How to Efficiently use SQL to Retrieve Data on Half Hour Intervals?
Solution 1
You can try this single query as well, it should return a result set with the totals in 30 minute groupings:
SELECT date, MIN(time) as time, SUM(subtotal) as total
FROM `Receipts`
WHERE `date` = '2012-07-30'
GROUP BY hour(time), floor(minute(time)/30)
To run this efficiently, add a composite index on the date and time columns.

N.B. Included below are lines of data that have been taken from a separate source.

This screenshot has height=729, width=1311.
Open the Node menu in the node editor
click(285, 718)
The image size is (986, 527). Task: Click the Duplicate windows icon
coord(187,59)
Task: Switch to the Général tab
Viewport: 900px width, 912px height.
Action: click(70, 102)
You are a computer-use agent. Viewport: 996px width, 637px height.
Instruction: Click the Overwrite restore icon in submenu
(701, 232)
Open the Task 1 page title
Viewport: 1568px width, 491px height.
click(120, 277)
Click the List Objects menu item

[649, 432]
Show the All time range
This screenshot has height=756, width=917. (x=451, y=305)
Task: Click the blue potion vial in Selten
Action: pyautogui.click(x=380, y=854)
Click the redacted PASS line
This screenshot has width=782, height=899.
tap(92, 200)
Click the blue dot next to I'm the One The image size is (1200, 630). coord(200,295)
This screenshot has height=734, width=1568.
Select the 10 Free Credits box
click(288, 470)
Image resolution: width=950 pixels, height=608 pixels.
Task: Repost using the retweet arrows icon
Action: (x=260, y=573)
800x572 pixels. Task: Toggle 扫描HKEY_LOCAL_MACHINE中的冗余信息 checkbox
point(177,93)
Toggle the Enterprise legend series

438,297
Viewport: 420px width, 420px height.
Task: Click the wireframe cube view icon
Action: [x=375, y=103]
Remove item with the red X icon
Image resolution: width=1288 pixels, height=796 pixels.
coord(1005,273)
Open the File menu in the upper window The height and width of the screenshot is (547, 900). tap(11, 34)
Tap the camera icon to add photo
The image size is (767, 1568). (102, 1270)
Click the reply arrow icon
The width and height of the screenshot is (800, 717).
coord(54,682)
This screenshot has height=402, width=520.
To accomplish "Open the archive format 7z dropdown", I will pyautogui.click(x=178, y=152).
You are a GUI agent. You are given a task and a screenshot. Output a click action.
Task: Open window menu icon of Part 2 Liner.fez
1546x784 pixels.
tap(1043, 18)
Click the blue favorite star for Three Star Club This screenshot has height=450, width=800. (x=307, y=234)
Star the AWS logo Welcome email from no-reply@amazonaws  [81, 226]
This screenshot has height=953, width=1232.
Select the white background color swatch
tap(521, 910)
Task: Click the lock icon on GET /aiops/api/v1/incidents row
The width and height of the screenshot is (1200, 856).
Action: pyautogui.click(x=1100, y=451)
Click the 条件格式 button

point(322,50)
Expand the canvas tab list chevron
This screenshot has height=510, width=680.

You should get back a result set like:
+---------------------+--------------------+
| time | total |
+---------------------+--------------------+
| 2012-07-30 00:00:00 | 0.000000000 |
| 2012-07-30 00:30:00 | 0.000000000 |
| 2012-07-30 01:00:00 | 0.000000000 |
| 2012-07-30 01:30:00 | 0.000000000 |
| 2012-07-30 02:00:00 | 0.000000000 |
| 2012-07-30 02:30:00 | 0.000000000 |
| 2012-07-30 03:00:00 | 0.000000000 |
| 2012-07-30 03:30:00 | 0.000000000 |
| 2012-07-30 04:00:00 | 0.000000000 |
| 2012-07-30 04:30:00 | 0.000000000 |
| 2012-07-30 05:00:00 | 0.000000000 |
| ...
+---------------------+--------------------+
Solution 2
First, I would use a single DATETIME column, but using a DATE and TIME column will work.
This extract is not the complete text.